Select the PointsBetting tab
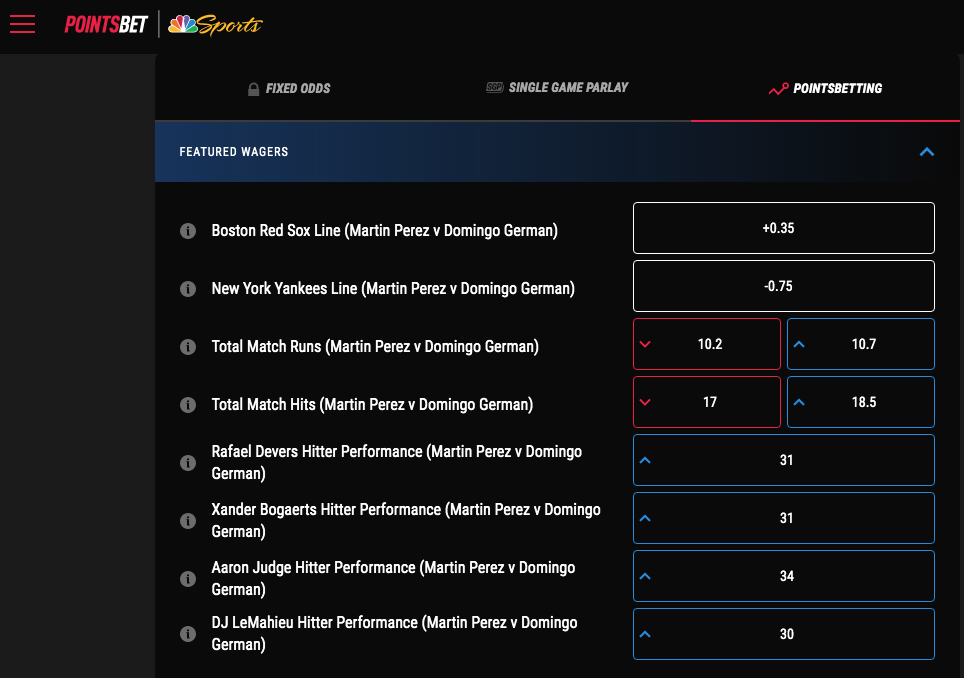Image resolution: width=964 pixels, height=678 pixels. [x=826, y=88]
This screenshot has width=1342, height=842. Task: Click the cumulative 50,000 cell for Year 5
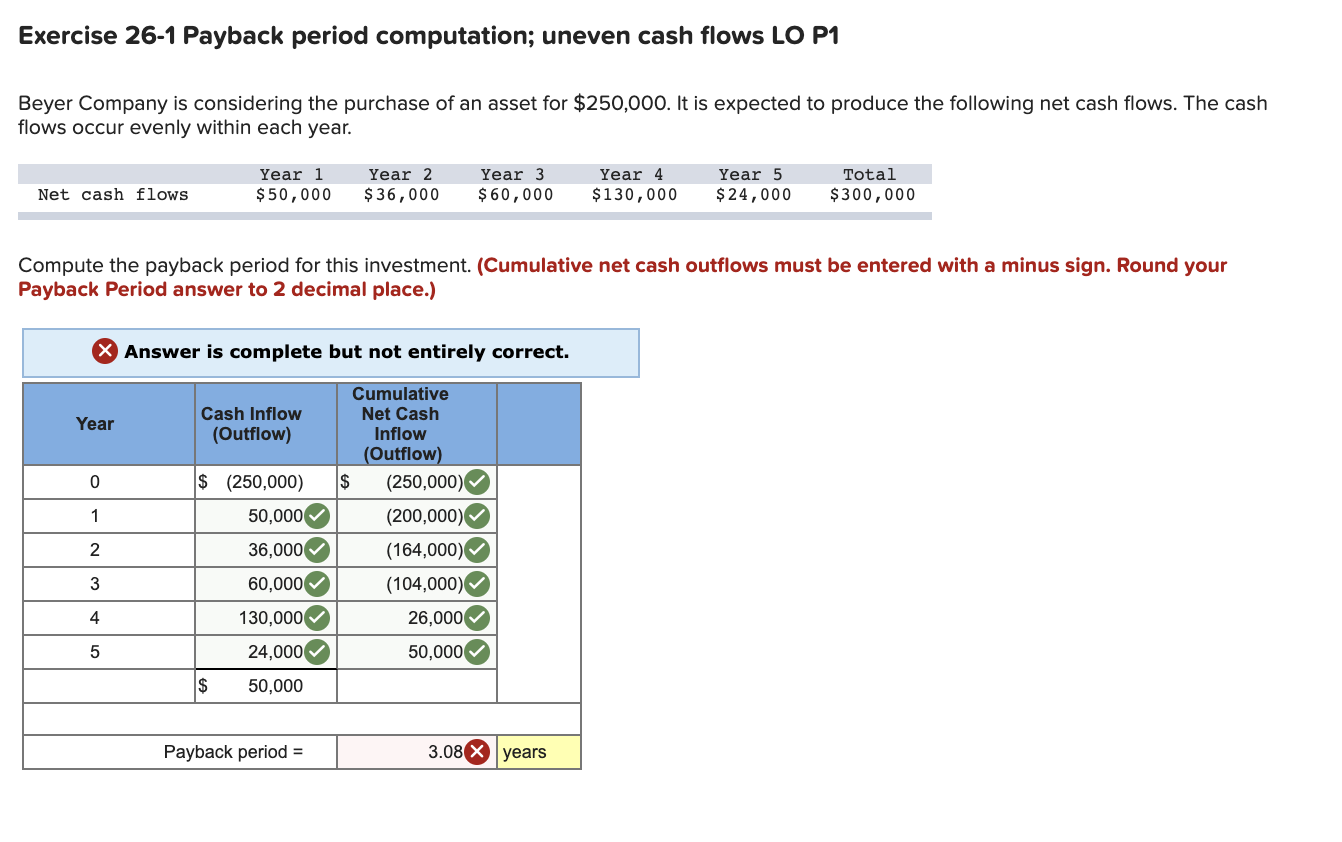(417, 652)
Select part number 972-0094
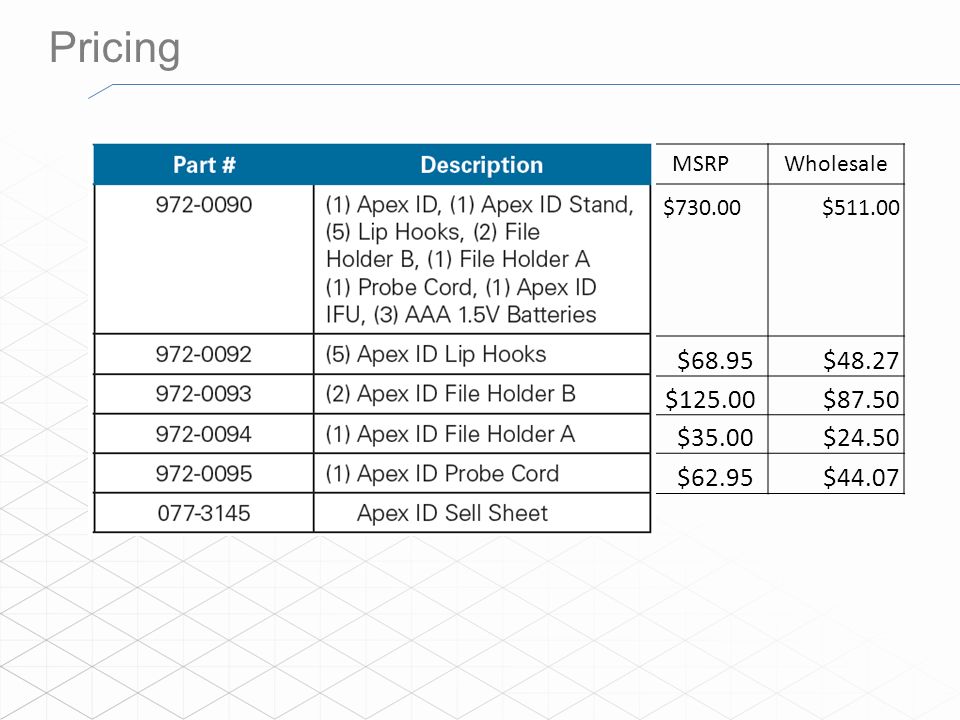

Problem requirements: From start to finish, output the listing exactly, but omit its pictures.

Exercise answer:
Select the PointsBetting tab
Image resolution: width=964 pixels, height=678 pixels. [x=826, y=88]
This screenshot has width=1342, height=842. Task: Click the cumulative 50,000 cell for Year 5
(417, 652)
Select part number 972-0094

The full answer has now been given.